Mögliche Einsatzgebiete von KI-Modellen im Browser
Dennoch sind viele Einsatzzwecke für lokale KI-Modelle im Browser denkbar. Gerade für Videos drängen sich einige Beispiele auf: Etwa die Echtzeitübersetzung eines Livestreams oder die Erstellung von Untertiteln für einen Livestream. Weiterhin wäre es denkbar auf diese Weise diverse Videoeffekte wie Kamerahintergründe zu realisieren.
In Bildern könnte man Objekte erkennen oder per OCR-Erkennung Nutzer:innen ermöglichen Inhalte aus Bildern zu kopieren.
Es könnte auch die Benutzeroberfläche dynamisch anhand der Daten des eingeloggten Nutzers angepasst werden.
Nicht zuletzt könnte ein lokales Modell auch häufiger eingesetzt werden, da die Ausführung für den Herausgeber der Anwendung kostenlos ist. Sie könnte Fragen zu gefilterten Eingaben beantworten oder Ähnliches. In diesem Fall müsste dann nicht der Datenschutz ausschlaggebend sein, sondern dass der Herausgeber nicht jede Anfrage zahlen muss.
Denkbar wäre ein Pizza-Shop, bei dem man in natürlicher Sprache bestellen kann: "Drei große Salami-Pizzen mit extra Käse". Das LLM würde die Pizzen direkt dem Warenkorb hinzufügen. So ein Anwendungsfall ist über eine Cloud-API recht teuer und müsste zudem vor Missbrauch geschützt werden, lokal im Browser besteht dieses Problem jedoch nicht.
Google hat einen Proof of Concept für eine Flugsuche gezeigt, indem die Suchfelder automatisch durch die KI anhand der Spracheingabe gefüllt werden.
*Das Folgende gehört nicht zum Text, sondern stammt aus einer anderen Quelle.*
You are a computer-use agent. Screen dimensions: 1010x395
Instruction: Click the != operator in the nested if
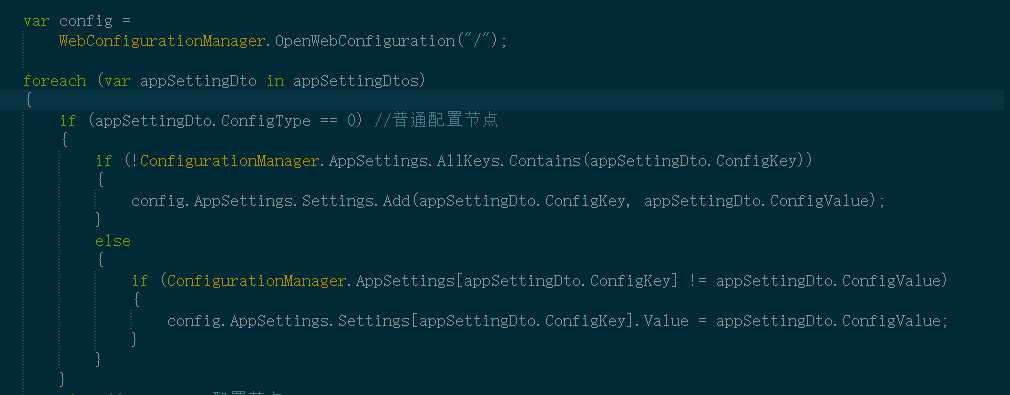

Solche Funktionen werden nur Einzug in Webanwendungen halten, wenn deren Betrieb nicht große Mehrkosten verursacht.
Fazit
Die Ausführung von KI-Modellen direkt im Browser eröffnet spannende neue Möglichkeiten: Datenschutz und Datensicherheit sind eingebaut, Skalierbarkeit entsteht automatisch durch die Nutzer:innen, und die die Verminderung der Latenz macht sie gerade für Echtzeitanwendungen interessant.
Allerdings bringen KI-Modelle im Browser erhebliche Herausforderungen mit sich – insbesondere beim initialen Download, den Hardwareanforderungen und den mit der Modellgröße einhergehenden Einschränkungen. Zudem sollte bedacht werden, dass Browser-Anwendungen nie vollkommen vertrauenswürdig in sicherheitskritischen Prozessen sind. In diesen Fällen kann sich der Einsatz eines KI-Modells in der Cloud lohnen.
Den größten Mehrwert hat diese Technologie daher dort, wo Effizienz, Datenschutz und Nutzererlebnis über absolute Modellleistung gehen. Kleinere, spezialisierte Modelle, die auf den jeweiligen Anwendungsfall abgestimmt sind, können hier die Stärken lokaler Ausführung voll ausspielen.
Die Zukunft liegt möglicherweise nicht allein in immer größeren KI-Systemen, sondern in der geschickten Kombination aus global trainierten Modellen und kleinen, lokalen Spezialisten – direkt im Browser.